Friday 24 February 2012

The Woman In Black (Film)

The Woman in Black

Film, 21st February 2012



The filmmaker has so much wizardry at her fingertips that a poor film is an unforgivable thing.  I don’t tend to watch poor films, or any films for that matter.  If you go to the theatre regularly and you like to read books there doesn’t tend to be much room for film as well.  And it’s hard to sit still at home without a book resting in your lap and somehow anchoring you with a guilt-free pursuit of self-improvement.  Film does not seem to offer self-improvement which might be why a good film is so enjoyable, providing you’re in a cinema and not tempted to multi-task with the ironing.  Anyway, I had to see this particular film because the original film held a sort of vivid sentimentality in my mind and I doubted that this recent Hammer production would be as scary.



Circa 1995 an old charmer who went dubiously by the profession of teacher used to allow his class of bright girls the illicit opportunity to forget their studies temporarily and watch a film in his English lessons.  Not a film of a set-text, I might add.  And the excuse for this indulgence was usually the end of term or something like that.  And always the same film, wasn’t it girls?  The Woman in Black.  No doubt it was a bit of a thrill to have a class of adolescent  girls squealing behind their hands as they hid from the maniacal eyes of the said woman.  Middlemarch is all very well but if you really want to get a reaction from the pubescent mind, put on a film.  Even better, put on a scary film and watch them scream. 



I haven’t read Susan Hill’s book so apologies to anyone who is hoping for a point-for-point discussion on how true to the original text the most recent  film is.  A film should stand as a thing in its own right but I suspect that the two films made of this book are successful because the book obeys so many fundamental principles of scare-mongering:  A spooky, old house cut off from civilisation by mists and marshes, dark windows, threatened children and a ghost woman with such over-riding anger issues that she kills children to avenge her own cruel history.  It is the simplicity of the story that makes it such a success and no amount of techno-wizardry can make a film good, or bad for that matter.  Usually the film is made good in the same way that the stage play is made good:  Well-written script, compelling story-telling, accomplished cast etc. 

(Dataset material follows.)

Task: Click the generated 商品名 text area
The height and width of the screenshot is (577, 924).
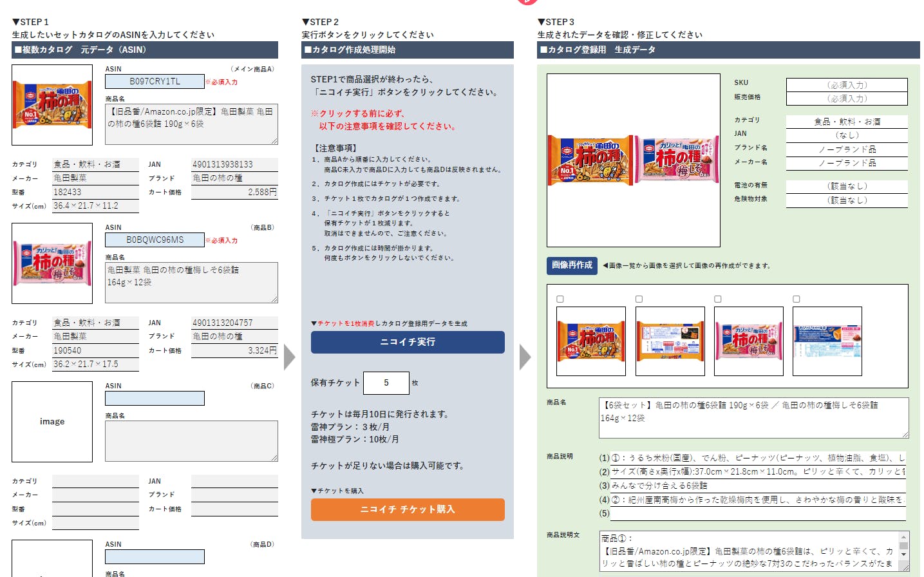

The screen-play was written by the indomitable and hugely talented Jane Goldman who was responsible also for the fabulous Stardust.  Clearly she likes the Gothic genre.  So too does little Daniel Radcliffe who plays Arthur Kipps, a young lawyer fresh out of Hogworts and trying to cope with the death, in childbirth, of his wife in white.  Radcliffe is the perfect bland canvas on which to hang all things Gothic.  He is small in every way, the ideal narrator of a story that is bigger than he is.  He is supported wonderfully by big, old Ciaran Hinds whose stolid performance as Sam Daily grounds the ghostly story in some sort of sensible reality.  Unlike Sam’s wife Elizabeth, played by Janet McTeer, who has transferred her maternal affections, after the death of her young son, onto a couple of pooches who sit at the table in high chairs and get rocked to sleep at night in cradles – wonderfully twisted stuff; it could be Dickens.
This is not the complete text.